I liked this book, but I didn’t love it. I think the idea behind the plot is really unique—Hello!? Head transplant!—but, far-fetched. The characters were developed well and story as a whole had nice flow. It is told by Travis after he wakes and shifts between his recent experiences and memories of before the procedure. It think structuring the story this way helped to add some authenticity to such an “out-there-in-left-field” story. With that said, there were some inconsistencies that really made it difficult for me to love this book (which is rare, because I generally love just about everything I read, as you may have noted from my GoodReads ratings).

First, a number of characters make some mention of Travis’ time as a severed head, cryogenically frozen…and there are a number of times when he/someone mentions not having been dead during that time, or not having been ‘brought back from the dead’ because he wasn’t dead in the first place. WHAT!? If your head was severed…you were dead. Period. End of story.

Second, I get that Travis is sixteen—even after he was brought back—because he never lived through his sixteenth year and he was frozen at that age, but why was he sent back to high school?  That was really what his parents thought would be best for him? There wasn’t a GED program or online high school that he could have attended? His birthdate obviously proves—which he does use at one point to get into a karaoke bar—that he is technically (physically?) not sixteen, so strongly suspect that no school would accept him back at 21 years old.

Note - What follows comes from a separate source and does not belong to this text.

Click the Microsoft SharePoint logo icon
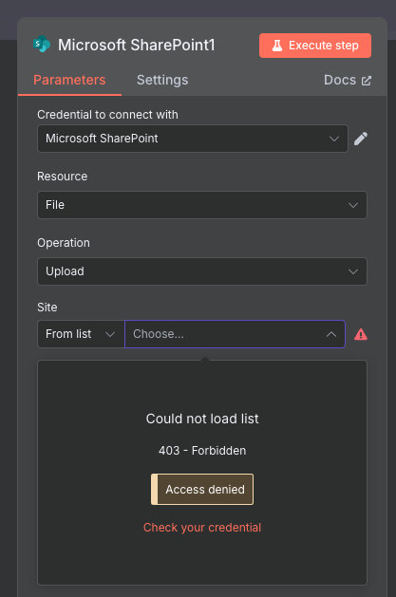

Besides those few plot issues, I thought the story was fun, engaging, and I did enjoy reading it for the sake of staying current in my collection. Recommended for grades 9-12.

Themes: cancer, coming of age, contemporary, cryogenics, death, drama, fantasy, sci fi fiction, first love, friendship, grief, humor, Kansas City, leukemia, LGBTQ, mad scientist, male protagonist, organ transplants, relationships, science fiction, teen, YA, young adult

Author: Candace Fleming

Nicholas II, last Tsar of Russia, his family, their servants and their physician were imprisoned at the Ipatiev House in Ekaterinburg (or, Yekaterinburg) during the upheaval of the Russian Revolution and brutally murdered in a cellar in the wee hours of the morning on July 17, 1918.

For three hundred years, the Romanov Dynasty reigned over Russia, yet Nicholas never wanted to be Tsar. He was shy and less commanding than his father, Alexander III. Because of his great love for Russia, he took his place as Tsar after his father’s death, with Alexandra at his side.